R resolveu o contrato validamente, facto que nunca foi contestado. Tal baseia-se nos arts. 325.º e 333.º do CCP, apoiados nas regras gerais de incumprimento definitivo do contrato. Subsidiariamente, sempre seria procedente o art. 448.º, conforme art. 60.º da contestação.

E quanto às alegações de A de que a resolução foi abrupta, consideremos o seguinte: R sempre respeitou as regras que regem a resolução do contrato, tendo sido a contraparte notificada por carta efectivamente recebida por um funcionário da empresa. A resolução foi tudo menos inesperada.

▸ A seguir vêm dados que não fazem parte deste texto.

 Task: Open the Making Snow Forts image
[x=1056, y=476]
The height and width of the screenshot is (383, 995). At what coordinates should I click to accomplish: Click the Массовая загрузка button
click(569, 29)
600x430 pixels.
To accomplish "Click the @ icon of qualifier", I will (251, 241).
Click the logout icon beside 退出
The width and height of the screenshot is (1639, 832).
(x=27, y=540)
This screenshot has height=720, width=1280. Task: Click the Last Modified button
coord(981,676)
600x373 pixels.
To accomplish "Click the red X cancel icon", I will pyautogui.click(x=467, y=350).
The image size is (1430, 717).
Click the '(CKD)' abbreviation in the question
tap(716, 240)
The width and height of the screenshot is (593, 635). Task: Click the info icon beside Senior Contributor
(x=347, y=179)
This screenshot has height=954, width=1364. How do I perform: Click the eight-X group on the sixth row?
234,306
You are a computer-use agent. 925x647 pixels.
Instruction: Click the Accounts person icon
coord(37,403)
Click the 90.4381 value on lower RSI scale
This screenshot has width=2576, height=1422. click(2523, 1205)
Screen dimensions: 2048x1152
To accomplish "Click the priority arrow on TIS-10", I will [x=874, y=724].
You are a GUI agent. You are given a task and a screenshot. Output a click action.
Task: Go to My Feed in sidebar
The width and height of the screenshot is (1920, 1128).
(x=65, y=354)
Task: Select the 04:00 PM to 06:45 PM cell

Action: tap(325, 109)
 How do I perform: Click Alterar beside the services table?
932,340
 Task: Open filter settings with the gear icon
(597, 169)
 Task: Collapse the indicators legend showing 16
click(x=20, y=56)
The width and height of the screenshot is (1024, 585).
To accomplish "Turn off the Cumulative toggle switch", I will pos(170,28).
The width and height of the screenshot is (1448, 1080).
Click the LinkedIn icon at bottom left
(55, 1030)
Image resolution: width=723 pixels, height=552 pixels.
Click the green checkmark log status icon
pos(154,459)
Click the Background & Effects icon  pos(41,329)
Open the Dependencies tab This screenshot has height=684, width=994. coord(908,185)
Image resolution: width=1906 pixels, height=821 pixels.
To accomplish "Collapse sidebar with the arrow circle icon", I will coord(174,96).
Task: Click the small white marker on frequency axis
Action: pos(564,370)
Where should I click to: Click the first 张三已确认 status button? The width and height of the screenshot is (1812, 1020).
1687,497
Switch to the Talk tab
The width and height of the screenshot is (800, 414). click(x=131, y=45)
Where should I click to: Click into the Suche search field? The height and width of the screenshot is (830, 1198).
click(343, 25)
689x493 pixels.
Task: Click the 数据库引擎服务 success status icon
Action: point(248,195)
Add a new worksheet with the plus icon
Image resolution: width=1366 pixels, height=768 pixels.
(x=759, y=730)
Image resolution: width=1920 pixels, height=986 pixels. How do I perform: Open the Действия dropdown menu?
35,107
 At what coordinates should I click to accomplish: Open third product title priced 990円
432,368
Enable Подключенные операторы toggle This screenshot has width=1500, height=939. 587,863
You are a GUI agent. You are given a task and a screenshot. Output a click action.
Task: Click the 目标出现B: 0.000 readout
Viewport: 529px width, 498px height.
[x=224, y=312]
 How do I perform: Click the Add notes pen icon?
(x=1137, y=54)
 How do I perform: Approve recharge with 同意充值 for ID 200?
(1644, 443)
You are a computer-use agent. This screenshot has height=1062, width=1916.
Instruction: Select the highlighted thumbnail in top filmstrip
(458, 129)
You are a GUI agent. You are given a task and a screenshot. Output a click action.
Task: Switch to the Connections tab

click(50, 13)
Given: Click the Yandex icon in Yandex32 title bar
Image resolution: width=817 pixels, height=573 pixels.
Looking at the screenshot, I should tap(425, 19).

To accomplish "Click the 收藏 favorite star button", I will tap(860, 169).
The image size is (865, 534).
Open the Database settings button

Mais, e quanto ao cabimento da resolução, chamamos a atenção do Tribunal para a manifesta falta de boa-fé da contraparte. Acha o Tribunal razoável que A se tenha colocado numa situação financeira tão precária que não consiga cumprir com as suas obrigações contratuais por força do não pagamento – ainda que legítimo – de uma só prestação? Com certeza, os deveres de lealdade e verdade no processo negocial, bem como os deveres de cuidado e boa gestão foram grosseiramente violados por A. E demonstração desta quebra de cuidado exigíveis e, portanto, de confiança, é também a ausência de resposta por parte de A às notificações do Ministério da Defesa.

A não actuou de boa fé.

A primeira prestação de R tem-se como não devida; e o contrato tem-se como bem resolvido.


IV – SOBRE O PEDIDO:

Face a tudo isto, pede-se que o Tribunal considere improcedentes todos os pedidos de A, nomeadamente por se basearem num exercício ilícito da excepção de não cumprimento;

E que condene A ao pagamento de uma indemnização de 1 milhão e 80 mil euros: valor da oitava prestação já paga e da qual nunca houve contra-prestação material, e dos prejuízos causados com tal incumprimento, nomeadamente os do aluguer de viaturas supervenientemente, de acordo com as regras gerais da responsabilidade civil.

Peçamos que se faça a acostumada justiça!